- Records shown -

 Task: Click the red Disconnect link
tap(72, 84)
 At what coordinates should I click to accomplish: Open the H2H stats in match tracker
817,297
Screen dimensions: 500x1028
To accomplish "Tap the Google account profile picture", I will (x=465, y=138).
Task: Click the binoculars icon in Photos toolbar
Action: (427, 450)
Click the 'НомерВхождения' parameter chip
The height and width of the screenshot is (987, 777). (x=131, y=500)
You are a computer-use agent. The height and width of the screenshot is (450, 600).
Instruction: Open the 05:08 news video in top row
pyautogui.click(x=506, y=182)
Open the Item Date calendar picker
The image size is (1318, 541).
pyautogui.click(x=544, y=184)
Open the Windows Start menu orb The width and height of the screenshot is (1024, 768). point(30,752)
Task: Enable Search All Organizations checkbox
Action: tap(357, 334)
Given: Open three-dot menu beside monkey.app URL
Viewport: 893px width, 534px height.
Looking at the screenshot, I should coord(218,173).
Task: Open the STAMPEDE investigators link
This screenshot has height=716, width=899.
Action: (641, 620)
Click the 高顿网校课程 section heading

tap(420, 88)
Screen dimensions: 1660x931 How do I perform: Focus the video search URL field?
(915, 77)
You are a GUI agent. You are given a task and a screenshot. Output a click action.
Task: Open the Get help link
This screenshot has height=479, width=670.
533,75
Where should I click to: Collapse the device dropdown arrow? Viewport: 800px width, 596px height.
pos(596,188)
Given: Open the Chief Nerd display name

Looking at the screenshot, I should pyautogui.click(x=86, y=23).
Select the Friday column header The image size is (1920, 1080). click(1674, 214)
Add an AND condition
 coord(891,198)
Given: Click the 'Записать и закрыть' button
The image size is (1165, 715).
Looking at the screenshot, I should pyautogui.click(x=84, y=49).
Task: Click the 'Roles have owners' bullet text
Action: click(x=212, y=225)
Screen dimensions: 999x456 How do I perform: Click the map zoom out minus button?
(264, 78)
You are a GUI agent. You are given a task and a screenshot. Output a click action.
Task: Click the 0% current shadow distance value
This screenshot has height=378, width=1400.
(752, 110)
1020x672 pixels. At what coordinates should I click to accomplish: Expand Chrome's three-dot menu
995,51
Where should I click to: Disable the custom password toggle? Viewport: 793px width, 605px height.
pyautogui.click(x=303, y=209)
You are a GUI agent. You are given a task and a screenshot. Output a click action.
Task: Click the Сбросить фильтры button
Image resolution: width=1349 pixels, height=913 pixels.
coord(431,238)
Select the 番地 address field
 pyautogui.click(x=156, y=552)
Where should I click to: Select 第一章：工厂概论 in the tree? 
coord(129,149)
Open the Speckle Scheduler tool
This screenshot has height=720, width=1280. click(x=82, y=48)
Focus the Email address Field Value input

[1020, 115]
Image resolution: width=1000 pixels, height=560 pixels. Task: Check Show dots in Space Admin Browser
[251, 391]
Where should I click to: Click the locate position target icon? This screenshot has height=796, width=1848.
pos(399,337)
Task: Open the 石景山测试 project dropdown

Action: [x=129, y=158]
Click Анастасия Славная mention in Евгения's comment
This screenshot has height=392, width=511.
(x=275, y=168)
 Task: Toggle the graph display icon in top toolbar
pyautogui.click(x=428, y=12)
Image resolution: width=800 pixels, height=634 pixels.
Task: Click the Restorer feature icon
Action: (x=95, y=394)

- Problem to work on -
Every line above needs to be retyped exactly.

- Answer to this task -
 Task: Click the red Disconnect link
tap(72, 84)
 At what coordinates should I click to accomplish: Open the H2H stats in match tracker
817,297
Screen dimensions: 500x1028
To accomplish "Tap the Google account profile picture", I will (x=465, y=138).
Task: Click the binoculars icon in Photos toolbar
Action: (427, 450)
Click the 'НомерВхождения' parameter chip
The height and width of the screenshot is (987, 777). (x=131, y=500)
You are a computer-use agent. The height and width of the screenshot is (450, 600).
Instruction: Open the 05:08 news video in top row
pyautogui.click(x=506, y=182)
Open the Item Date calendar picker
The image size is (1318, 541).
pyautogui.click(x=544, y=184)
Open the Windows Start menu orb The width and height of the screenshot is (1024, 768). point(30,752)
Task: Enable Search All Organizations checkbox
Action: tap(357, 334)
Given: Open three-dot menu beside monkey.app URL
Viewport: 893px width, 534px height.
Looking at the screenshot, I should coord(218,173).
Task: Open the STAMPEDE investigators link
This screenshot has height=716, width=899.
Action: (641, 620)
Click the 高顿网校课程 section heading

tap(420, 88)
Screen dimensions: 1660x931 How do I perform: Focus the video search URL field?
(915, 77)
You are a GUI agent. You are given a task and a screenshot. Output a click action.
Task: Open the Get help link
This screenshot has height=479, width=670.
533,75
Where should I click to: Collapse the device dropdown arrow? Viewport: 800px width, 596px height.
pos(596,188)
Given: Open the Chief Nerd display name

Looking at the screenshot, I should pyautogui.click(x=86, y=23).
Select the Friday column header The image size is (1920, 1080). click(1674, 214)
Add an AND condition
 coord(891,198)
Given: Click the 'Записать и закрыть' button
The image size is (1165, 715).
Looking at the screenshot, I should pyautogui.click(x=84, y=49).
Task: Click the 'Roles have owners' bullet text
Action: click(x=212, y=225)
Screen dimensions: 999x456 How do I perform: Click the map zoom out minus button?
(264, 78)
You are a GUI agent. You are given a task and a screenshot. Output a click action.
Task: Click the 0% current shadow distance value
This screenshot has height=378, width=1400.
(752, 110)
1020x672 pixels. At what coordinates should I click to accomplish: Expand Chrome's three-dot menu
995,51
Where should I click to: Disable the custom password toggle? Viewport: 793px width, 605px height.
pyautogui.click(x=303, y=209)
You are a GUI agent. You are given a task and a screenshot. Output a click action.
Task: Click the Сбросить фильтры button
Image resolution: width=1349 pixels, height=913 pixels.
coord(431,238)
Select the 番地 address field
 pyautogui.click(x=156, y=552)
Where should I click to: Select 第一章：工厂概论 in the tree? 
coord(129,149)
Open the Speckle Scheduler tool
This screenshot has height=720, width=1280. click(x=82, y=48)
Focus the Email address Field Value input

[1020, 115]
Image resolution: width=1000 pixels, height=560 pixels. Task: Check Show dots in Space Admin Browser
[251, 391]
Where should I click to: Click the locate position target icon? This screenshot has height=796, width=1848.
pos(399,337)
Task: Open the 石景山测试 project dropdown

Action: [x=129, y=158]
Click Анастасия Славная mention in Евгения's comment
This screenshot has height=392, width=511.
(x=275, y=168)
 Task: Toggle the graph display icon in top toolbar
pyautogui.click(x=428, y=12)
Image resolution: width=800 pixels, height=634 pixels.
Task: Click the Restorer feature icon
Action: (x=95, y=394)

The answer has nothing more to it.